On Feb. 20, 2013, Sasser was sentenced to 48 months in jail and ordered to make restitution of $21 million. His wife, Tammy, replied “no, sir” when asked by Bloomberg News in a telephone call if she wanted to comment.
Stokes’s handsome brick home, assessed at $814,801, is on the market for $399,000. His former office is shuttered and bears a “for sale” sign. Inside, desks and chairs are stacked alongside a tower of boxes.
Reached by phone, Stokes, who is on probation and confined to his home, declined to discuss the case. He says he sold shrimp after he was released from prison in May. Now, he calls himself retired and says he lives on Social Security.
Of the largest crop insurance fraud in history, he says: “I’ve paid my price for it.”
By court order, Stokes is required to repay taxpayers and the insurance companies he defrauded a total of $16,582,215 --in monthly increments of $200.
The lessons of the sprawling North Carolina fraud are still being assessed.
Trying to impress upon North Carolina farmers the cost of tolerating the crooks in their midst, Risk Management Agency officials visited Wilson last year to warn locals that specific farmers, entire counties or the tobacco crop itself could be excluded from the program.
Officials stressed their ability to monitor compliance using technology.
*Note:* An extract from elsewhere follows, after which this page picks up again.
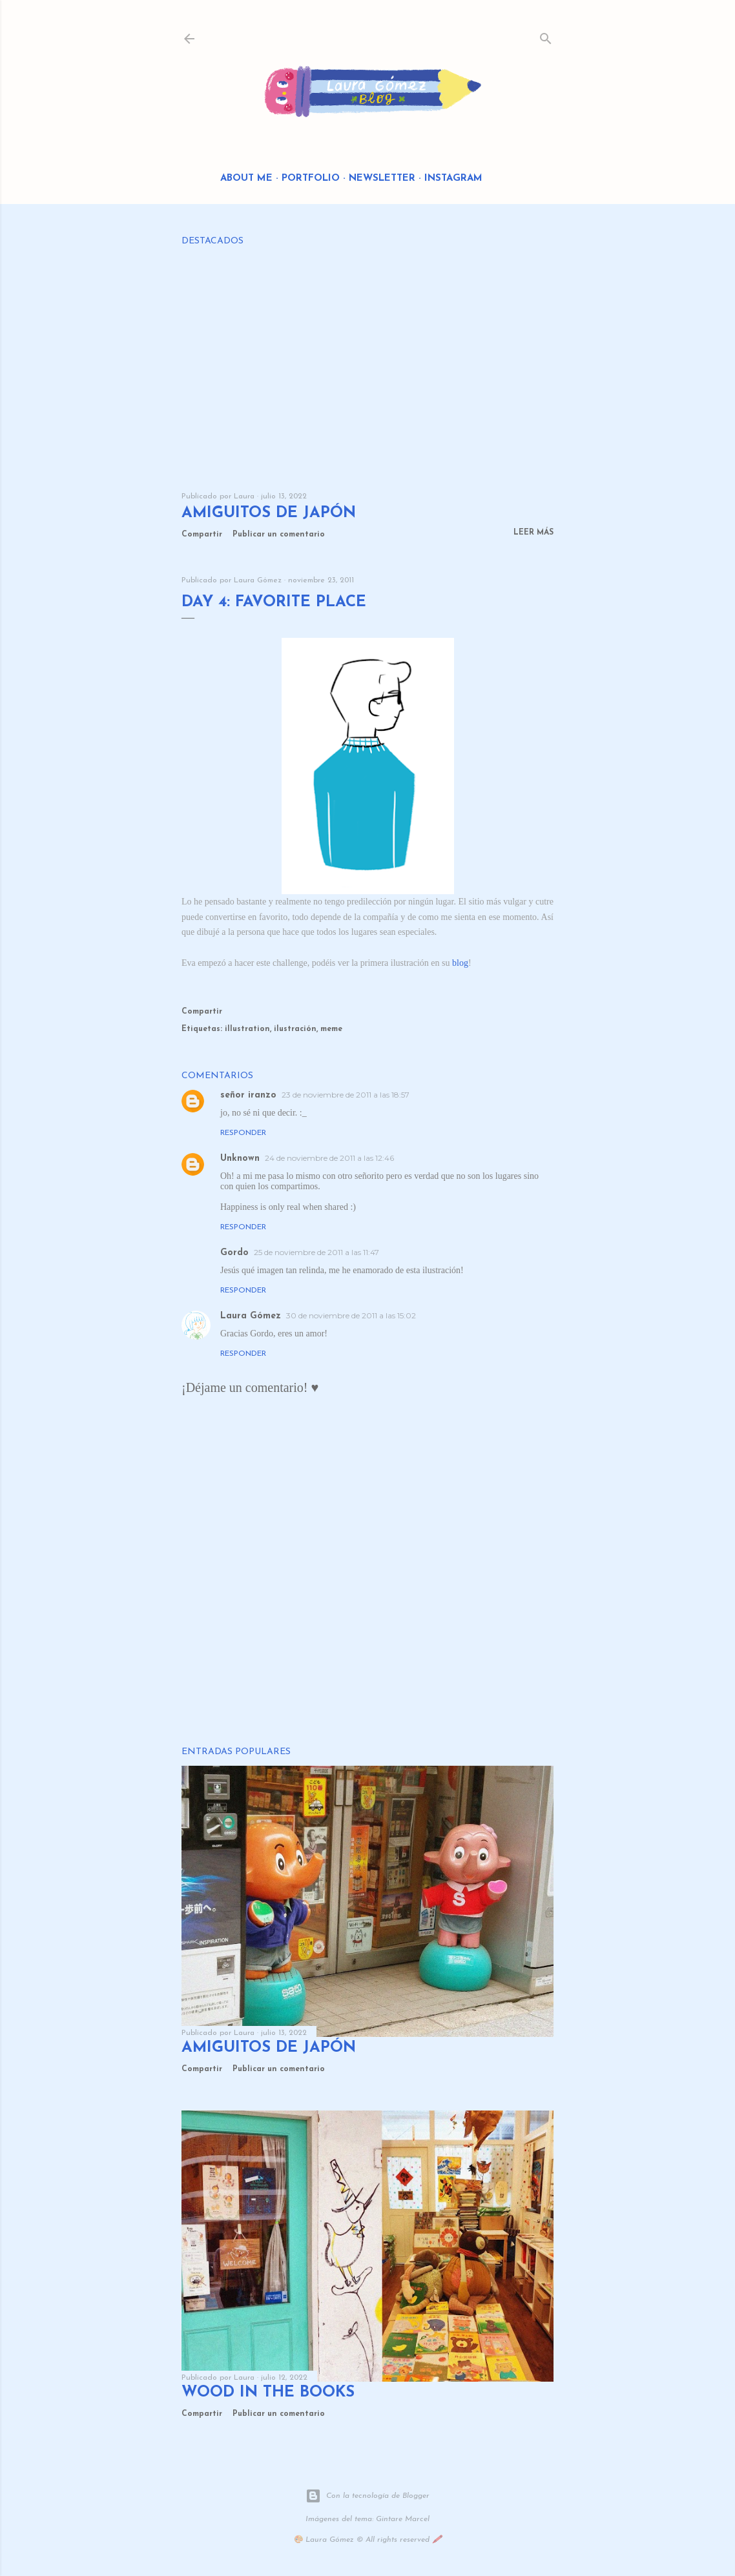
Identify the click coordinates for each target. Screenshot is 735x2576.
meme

Data mining could speedily review millions of insurance claims, as they had in the Stokes case. Likewise, a pair of NASA satellites orbiting the earth provided images of growing areas for Tarleton researchers to match with weather and soil data.
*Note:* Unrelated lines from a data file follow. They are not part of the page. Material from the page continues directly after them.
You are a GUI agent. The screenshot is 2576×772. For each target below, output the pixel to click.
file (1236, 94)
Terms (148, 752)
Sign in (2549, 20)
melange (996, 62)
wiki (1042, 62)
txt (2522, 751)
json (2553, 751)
Tarleton’s efforts are credited with preventing about $80 million in improper costs each year between 2001 and 2011, according to RMA.
Last year, data mining identified 2,465 insurance policies -- 0.2 percent of the total -- with unusual losses. USDA and its insurers are responsible for conducting spot checks of those policies. “We are extremely vigilant with extensive focus on adjuster, staff and agent training, utilization of data mining, interaction with RMA, and an intensive annual audit program,” Wells Fargo said in a statement.
Rangarajan says the key to breaking the North Carolina case was the investigators poring over claims forms and weight tickets and questioning suspect farmers, adjusters and agents.
“That data mining was just the start,” she said. “The hardest work is literally the agents sitting in the back room analyzing documents. Without them, I can’t make my case.”
Brown, the investigator who helped RMA break the 2003 North Carolina fake hail damage case, says fraudsters are innovating to stay ahead of the government. Crooked farmers soak up tips from the government seminars, videotaping presentations in search of loopholes. They usually find some, he says.
“They have no intention of growing a healthy crop -- none whatsoever,” he says. “They’re farming for insurance money. And they’ll pull every single gimmick that they can to extract money from the taxpayer.”